The close of Fund VIII arrives at an inflection point for European venture capital. The European Investment Fund is raising a €15 billion fund of funds to unlock up to €80 billion in scale-up funding, and France, Germany, and the European Commission all have major public capital programmes targeting early-stage technology.

The structural barriers that have historically constrained European VC, limited pension fund participation, fragmented member-state markets, conservative LP culture, are being addressed with public money but not yet reformed at source.

Against that backdrop, a €360 million oversubscribed close from a multi-decade independent firm backed by long-term institutional LPs is a different kind of signal. It demonstrates that European venture is capable of generating the LP confidence needed to raise at scale without government subsidy, based on returns alone.

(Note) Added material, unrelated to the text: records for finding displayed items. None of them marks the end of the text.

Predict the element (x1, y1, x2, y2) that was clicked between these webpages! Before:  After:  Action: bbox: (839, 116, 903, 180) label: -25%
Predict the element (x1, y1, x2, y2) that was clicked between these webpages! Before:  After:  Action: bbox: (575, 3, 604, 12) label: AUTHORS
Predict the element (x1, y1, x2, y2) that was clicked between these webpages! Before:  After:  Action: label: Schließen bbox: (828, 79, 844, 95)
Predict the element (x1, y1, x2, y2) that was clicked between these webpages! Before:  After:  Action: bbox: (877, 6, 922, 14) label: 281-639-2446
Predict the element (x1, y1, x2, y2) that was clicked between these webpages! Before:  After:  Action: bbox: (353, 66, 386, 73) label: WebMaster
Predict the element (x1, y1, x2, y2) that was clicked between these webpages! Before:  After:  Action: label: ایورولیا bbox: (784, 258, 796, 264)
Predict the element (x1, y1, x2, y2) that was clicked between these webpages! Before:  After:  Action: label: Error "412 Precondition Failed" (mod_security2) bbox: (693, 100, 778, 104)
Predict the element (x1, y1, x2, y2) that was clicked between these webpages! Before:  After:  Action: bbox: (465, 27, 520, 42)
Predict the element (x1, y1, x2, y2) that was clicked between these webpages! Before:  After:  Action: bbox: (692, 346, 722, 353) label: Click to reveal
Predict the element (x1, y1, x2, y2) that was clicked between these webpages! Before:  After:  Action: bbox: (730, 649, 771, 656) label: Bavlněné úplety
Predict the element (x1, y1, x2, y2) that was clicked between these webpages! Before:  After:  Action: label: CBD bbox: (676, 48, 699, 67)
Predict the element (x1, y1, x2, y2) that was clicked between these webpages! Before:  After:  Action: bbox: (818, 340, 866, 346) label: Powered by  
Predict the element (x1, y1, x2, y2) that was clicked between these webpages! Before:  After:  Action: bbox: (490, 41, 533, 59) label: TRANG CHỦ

Europe’s VCs have been criticised for moving too slowly and too cautiously in the AI era. Earlybird’s thesis, back deeply technical companies before the category is obvious, hold conviction through cycles, stay independent, is a direct rebuttal of that critique.

The Digital East split, which saw Earlybird’s CEE-focused arm rebrand and become independent in autumn 2024, has simplified the firm’s structure and sharpened its focus on Western Europe.

Fund VIII is the first full fund raised after that separation, and the increased size, relative to Fund VII, suggests LP appetite for the core Earlybird strategy is growing rather than contracting.